WHAT THE TASK REQUIRES -> From the line containing "The height and width of the screenshot is (614, 664)." through the last line of the records below, output every line exactly, both ends included, except the pictures.

::: RAW DATA

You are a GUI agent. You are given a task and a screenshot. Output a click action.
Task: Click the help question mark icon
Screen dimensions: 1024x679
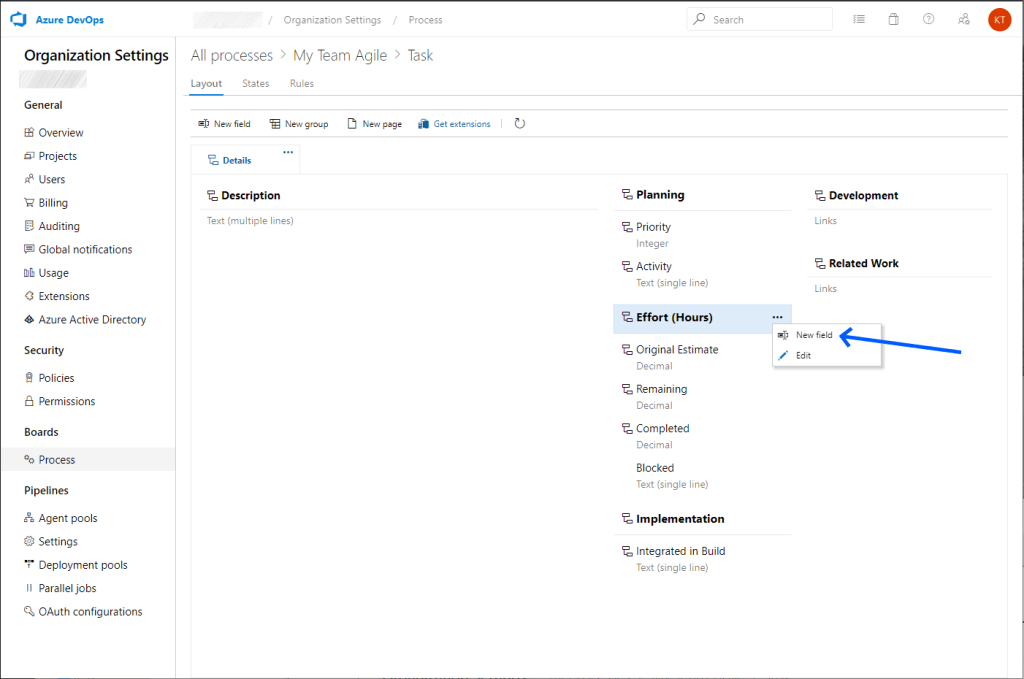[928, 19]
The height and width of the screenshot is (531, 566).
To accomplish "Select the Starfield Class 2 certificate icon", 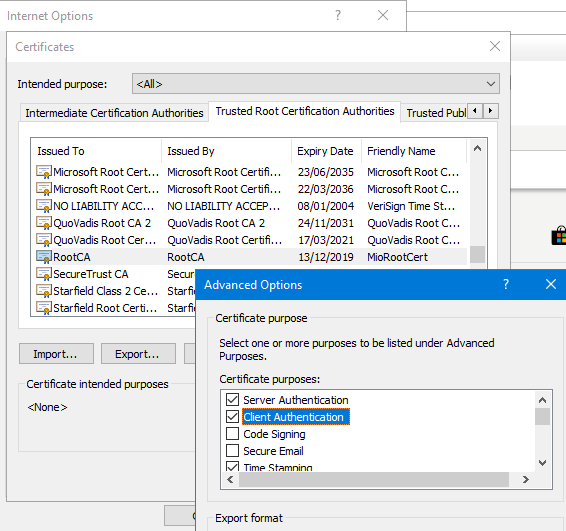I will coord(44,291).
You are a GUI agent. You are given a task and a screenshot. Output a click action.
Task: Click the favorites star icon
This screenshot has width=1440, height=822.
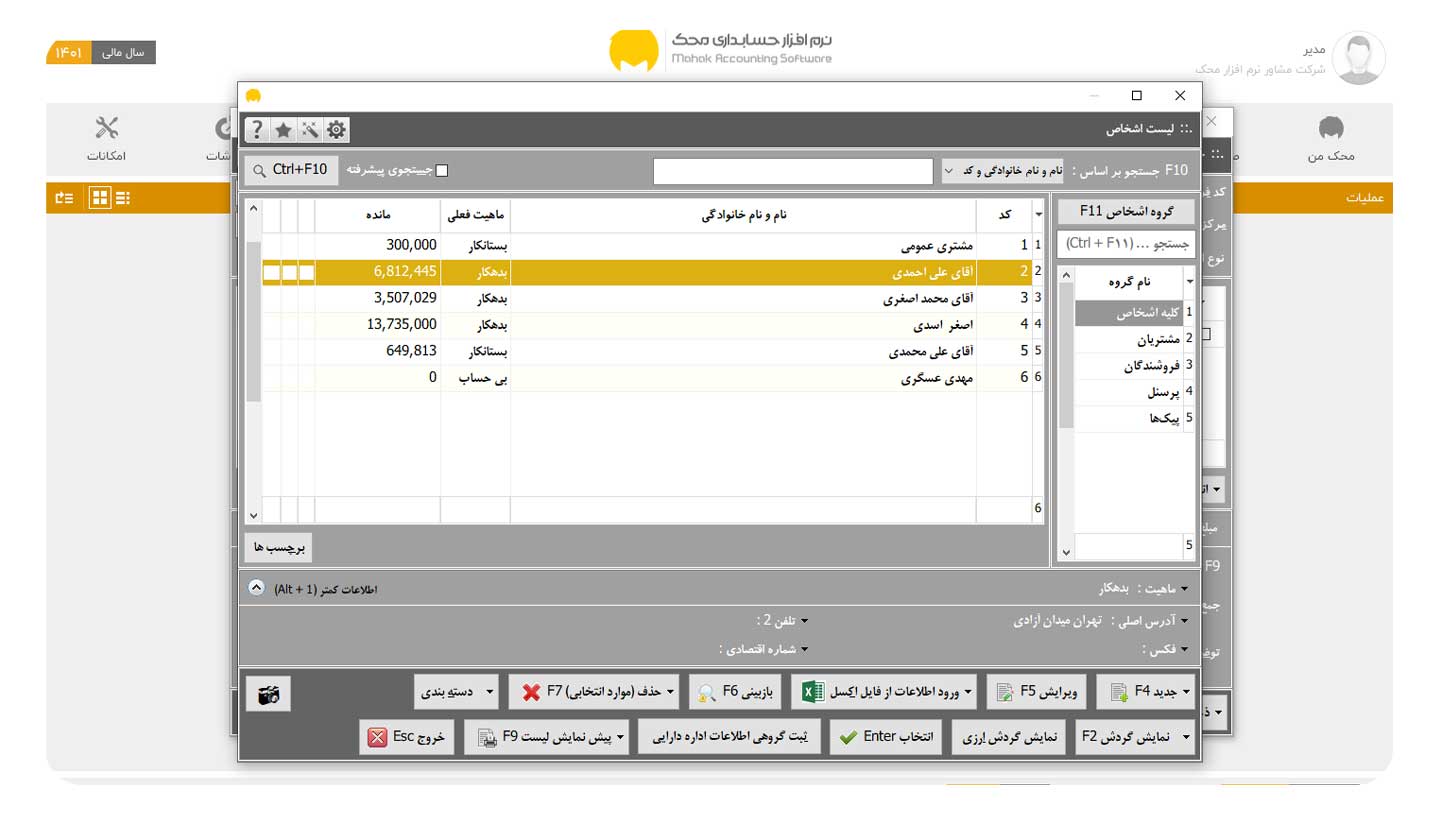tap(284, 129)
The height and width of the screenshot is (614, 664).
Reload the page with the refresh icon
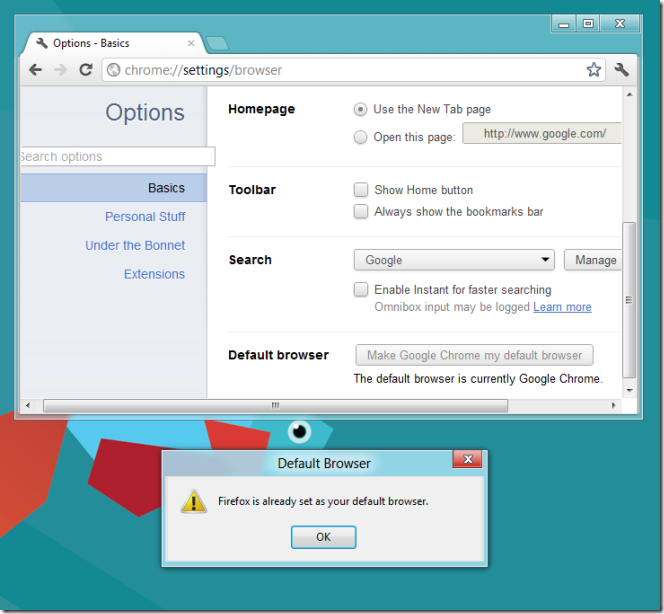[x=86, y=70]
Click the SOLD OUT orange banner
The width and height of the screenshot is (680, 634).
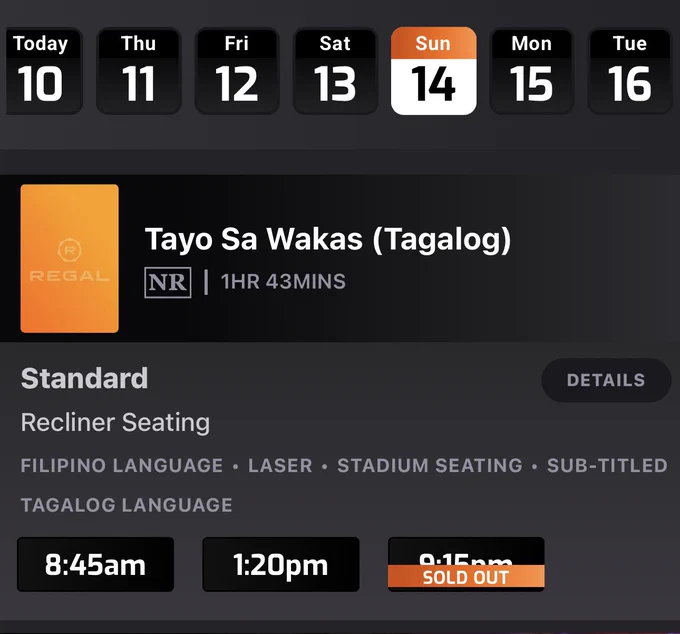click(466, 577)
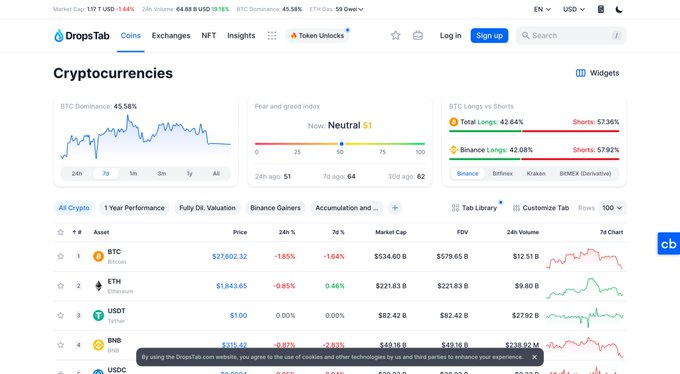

::::::

RESULT ->
The height and width of the screenshot is (614, 664).
Reload the page with the refresh icon
[x=86, y=70]
Click the SOLD OUT orange banner
The width and height of the screenshot is (680, 634).
click(466, 577)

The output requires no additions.